Incorporating every facet into a cohesive showing against Nebraska on Friday starts up front where Ferentz and the players have seen the most improvement during November. A large part of that is due to health — starting left tackle Mason Richman is still on the mend but outside of him, the unit is healthy and several players who had been playing hurt like Kyler Schott are back to normal.
"When you can't block consistently up front, it's just hard," Ferentz said. "The thing I've been encouraged by and I was optimistic about probably six weeks ago, I really felt like if guys could practice, we would see improvement, but then are they going to be able to practice because we had guys in and out seems like every other day. I think we're gaining a little bit of traction here, but it will be another challenge this week."
Six weeks ago was about when the Hawkeyes suffered one of two ugly losses to Purdue followed by Wisconsin. Offensive coordinator Brian Ferentz admitted a few weeks later that he felt like the offense lost it's identity during that skid. Looking back, players pinpoint the week after Wisconsin leading up to Northwestern as a turning point.
"We were fed up," Johnson said. "We were No. 2 (ranked team nationally), then the Purdue game happened and that shocked us then we went to Wisconsin and that hit us. I feel like at that point it was like okay if we want to get the season back on track it has to be against Northwestern and I think we all felt that."
Their result against Northwestern wasn't pretty. Neither was Minnesota or Illinois but the proverbial eye test indicates that good things are happening for Iowa's offense in November.
That aligns with the mark of most Kirk Ferentz teams: trending upwards in November.
"Of course, you want to want results to follow as quickly as they can," tight end Sam LaPorta said. "Coach Ferentz has been telling us that incrementally we have to get better every week, focus on the game plana and execute."
Is it too little, too late? Possibly as Iowa doesn't control their own destiny in the Big Ten West race. One advantage of playing on a short week this time is winning on Friday has Iowa's full attention, because a loss clinches the division for Wisconsin. The Badgers play on Saturday.

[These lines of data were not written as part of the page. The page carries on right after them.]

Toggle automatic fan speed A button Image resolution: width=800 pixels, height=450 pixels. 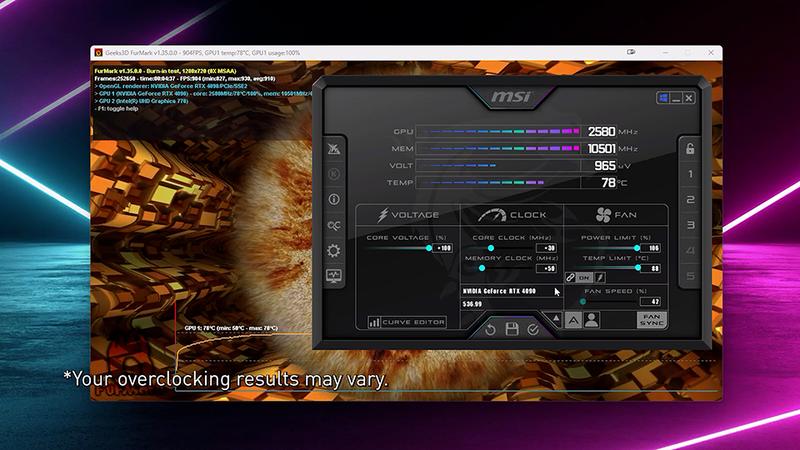573,320
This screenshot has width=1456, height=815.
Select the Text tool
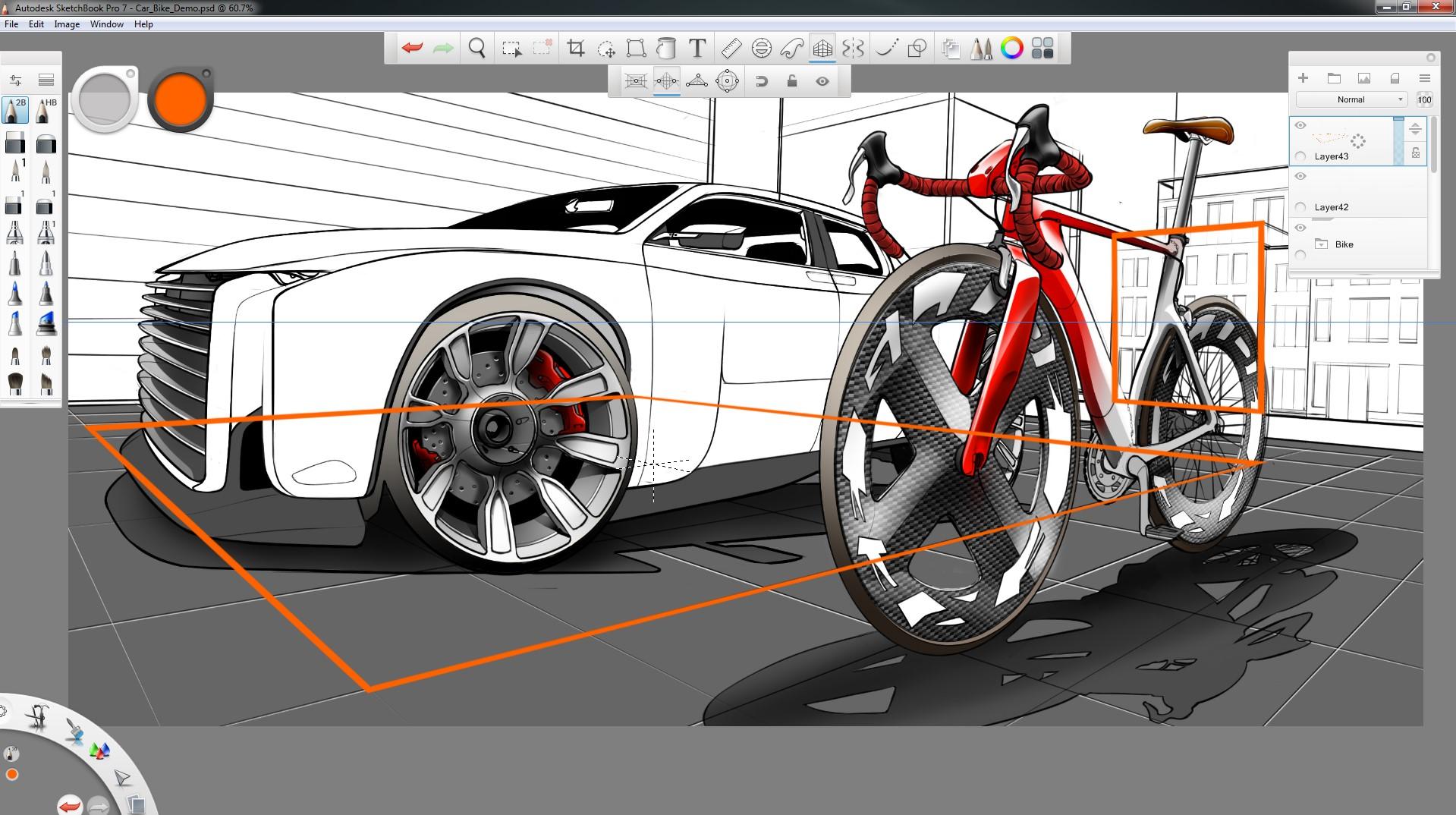pos(697,49)
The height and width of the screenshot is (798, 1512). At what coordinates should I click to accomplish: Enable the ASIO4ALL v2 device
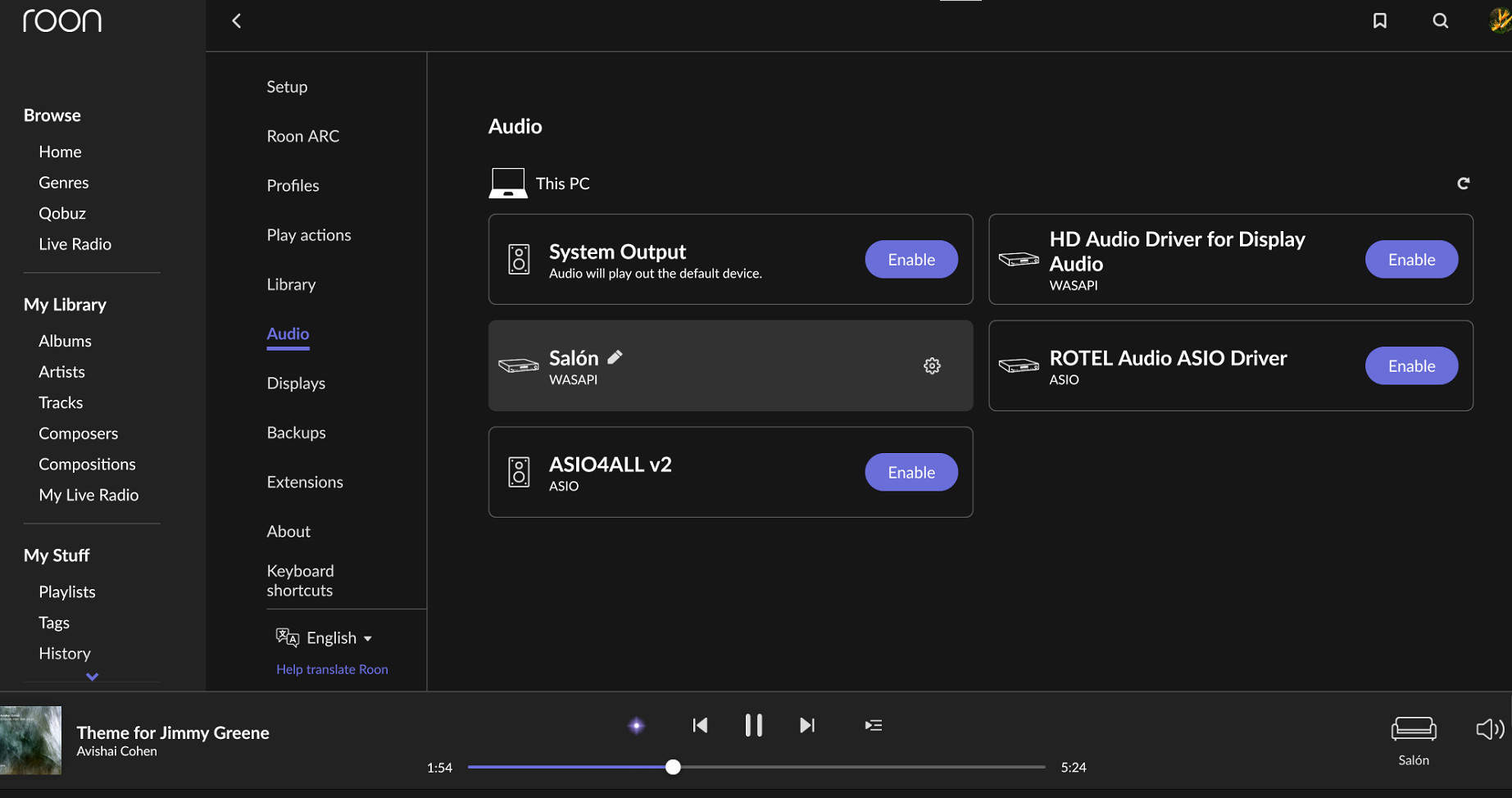pyautogui.click(x=910, y=473)
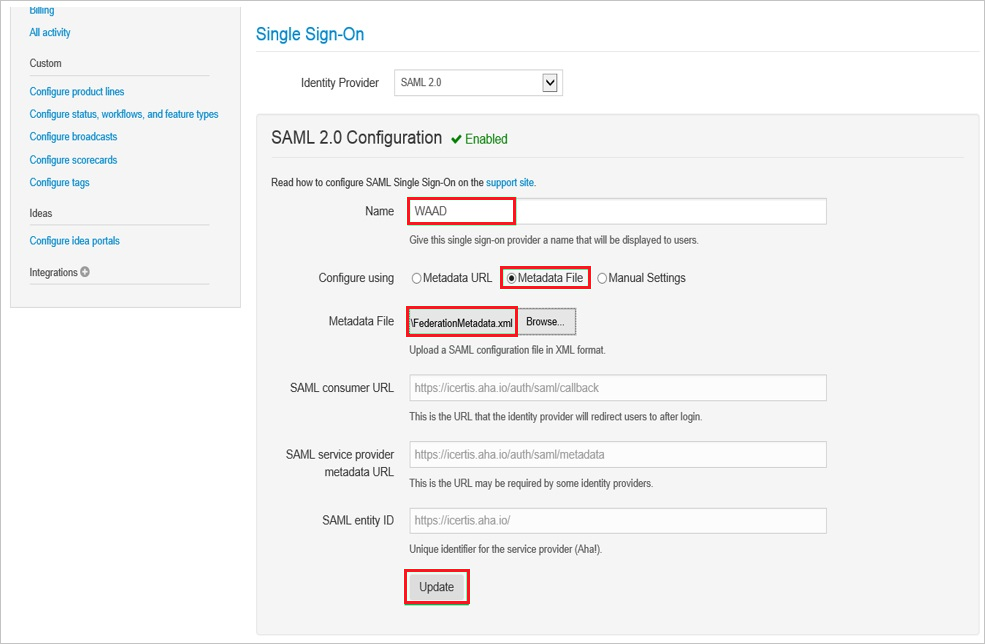Viewport: 985px width, 644px height.
Task: View All activity
Action: (x=50, y=32)
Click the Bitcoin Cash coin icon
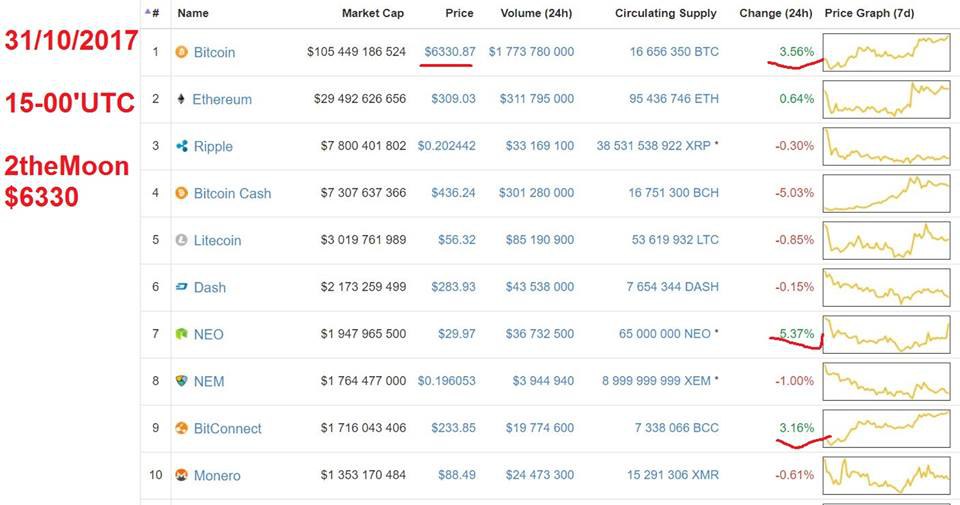This screenshot has width=960, height=505. click(181, 193)
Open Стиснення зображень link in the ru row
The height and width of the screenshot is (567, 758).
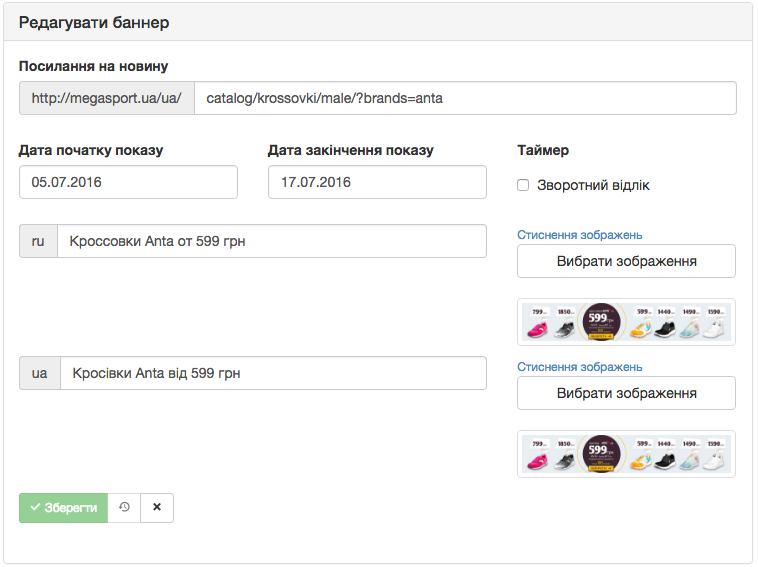[579, 235]
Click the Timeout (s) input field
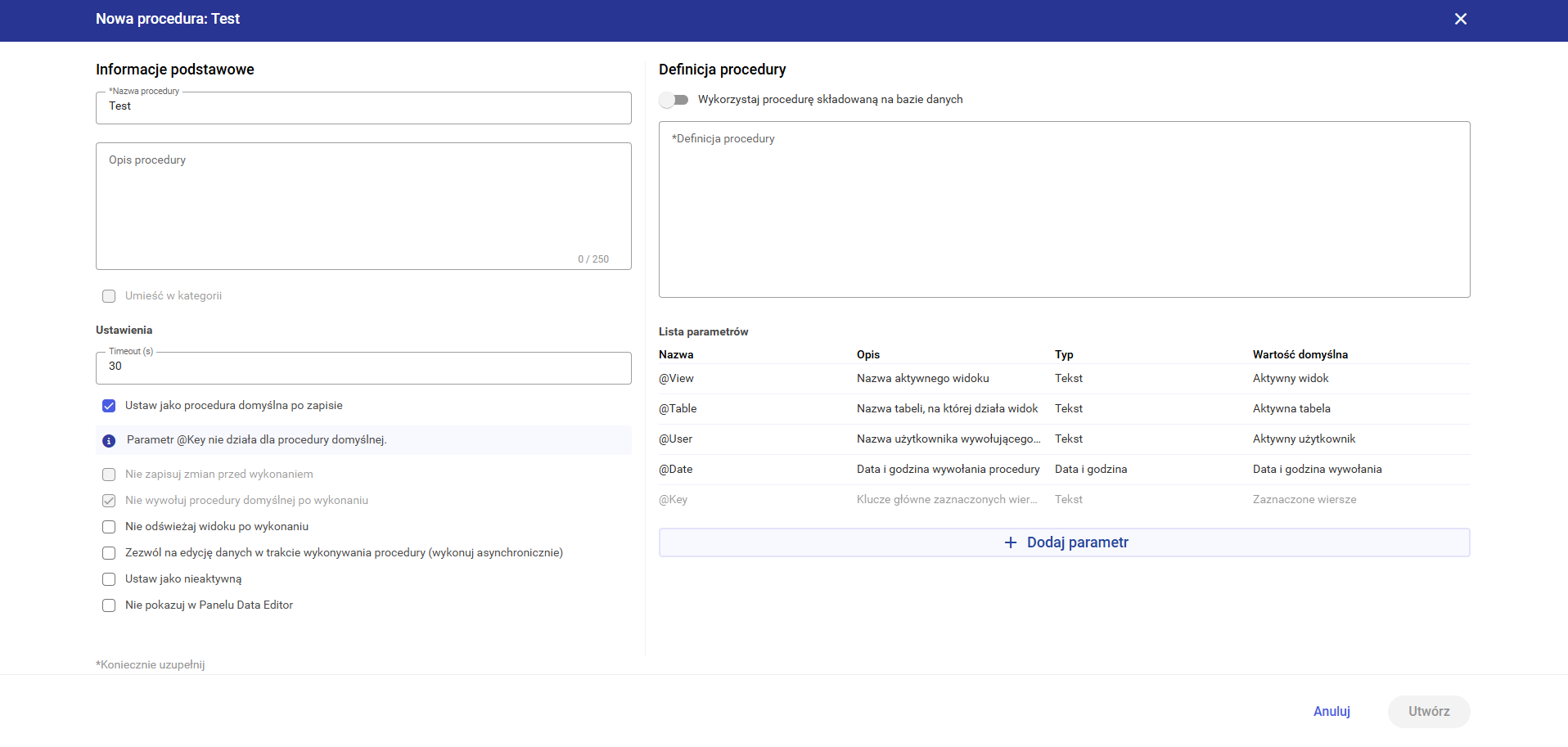Viewport: 1568px width, 747px height. pyautogui.click(x=363, y=367)
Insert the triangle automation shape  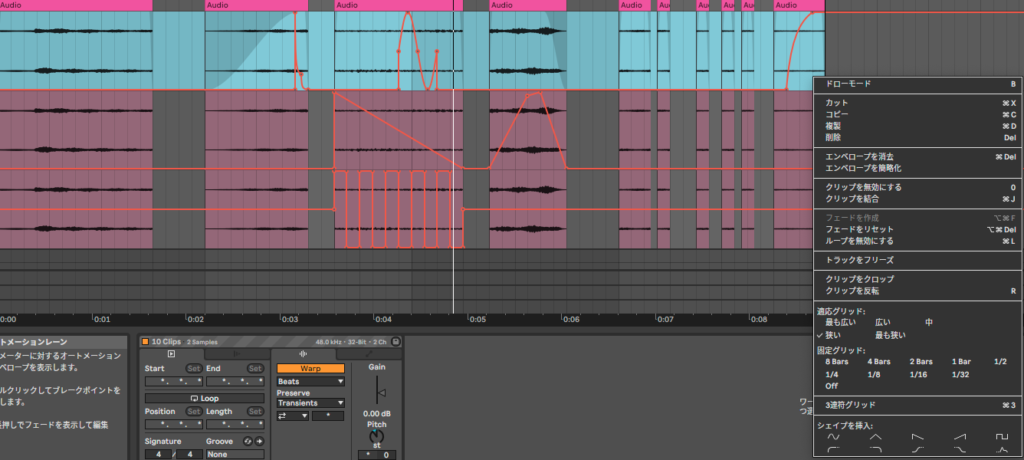(x=875, y=437)
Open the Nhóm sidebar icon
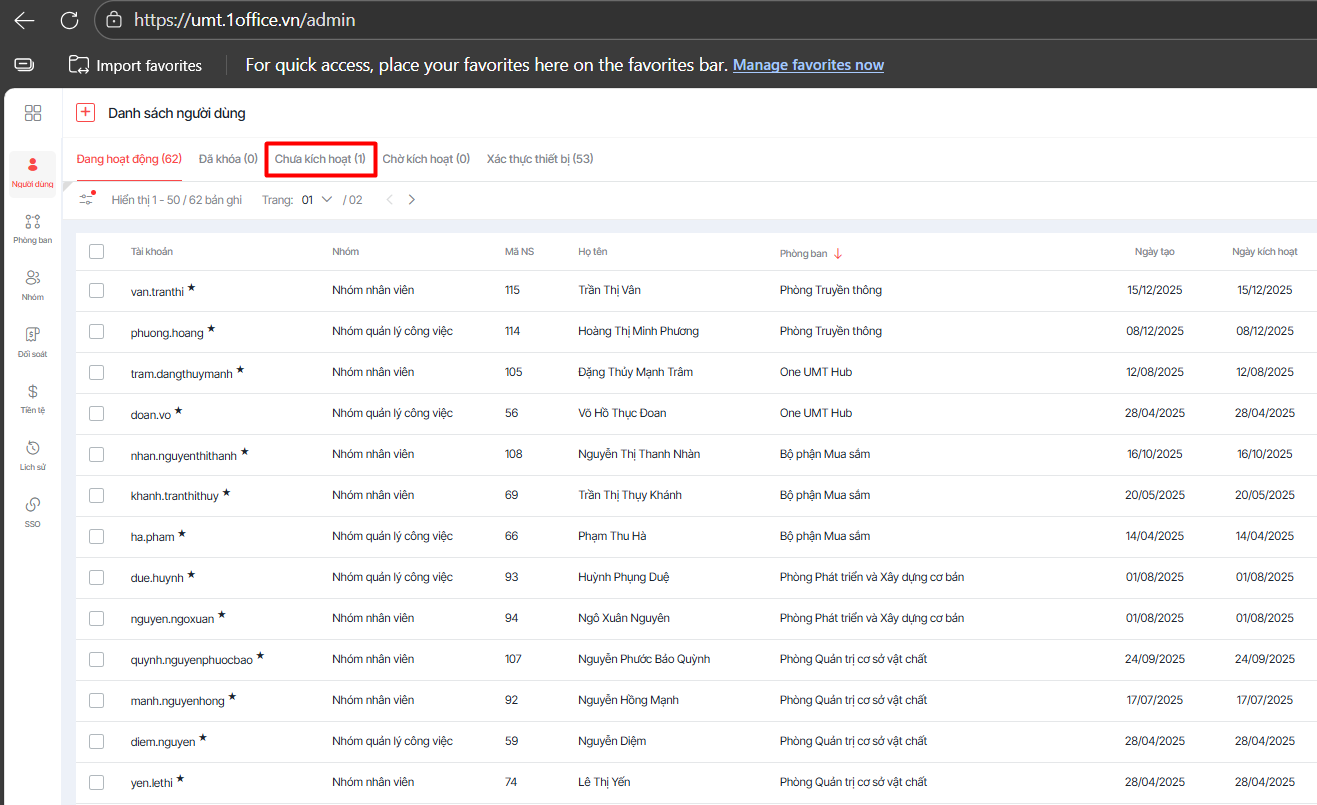This screenshot has height=805, width=1317. pyautogui.click(x=33, y=279)
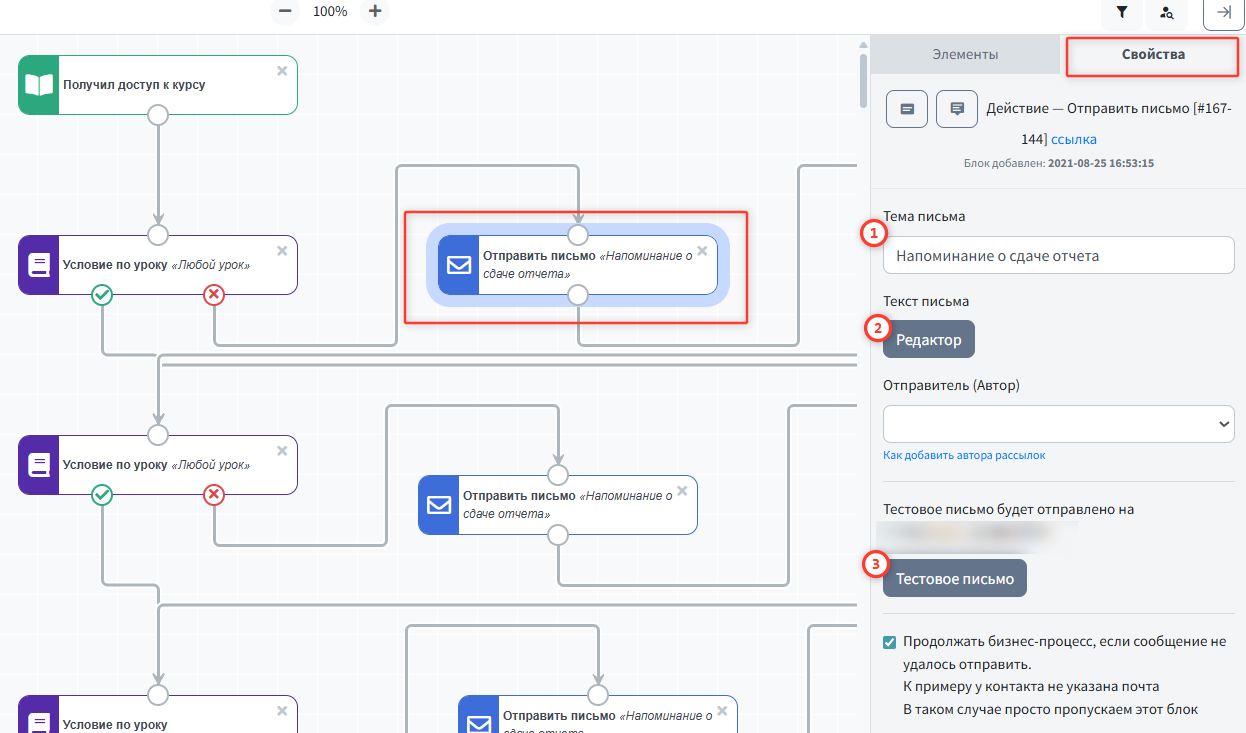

This week, the Hawkeyes are best served taking advantage of an offensive line growing in confidence and establishing the run. The Cornhuskers have surrendered 169 rushing yards per game during their five-game losing streak including 252 yards to Wisconsin last Saturday.
The Iowa running game will also have a little bit of added motivation as starting running back Tyler Goodson is only 55 yards away from reaching the 1,000 yard mark for the first time in his career.
And as Iowa players pointed out on Tuesday, a successful rush offense allows for big plays in the pass game. Cutting down on dropped passes will help as well.
"I know that pass success comes from the run game," Johnson said. "Iowa football is just known for downhill running. If we can add a dynamic of throwing on top of that, it can really improve our offense."
Iowa's offense has been playing catch up all season but November's felt like the unit is finding success and most importantly consistency. And they're well aware of Nebraska's ability to score points even without Adrian Martinez's presence.
If points are aplenty on Friday, Iowa's offense is more prepared to hold their own than any other point this season.
"It's extremely gratifying to see us moving the ball more effectively," LaPorta said. "Moving the ball, scoring points and field position is our job at the end of the day. We need to do that in order to win on any given day of the week."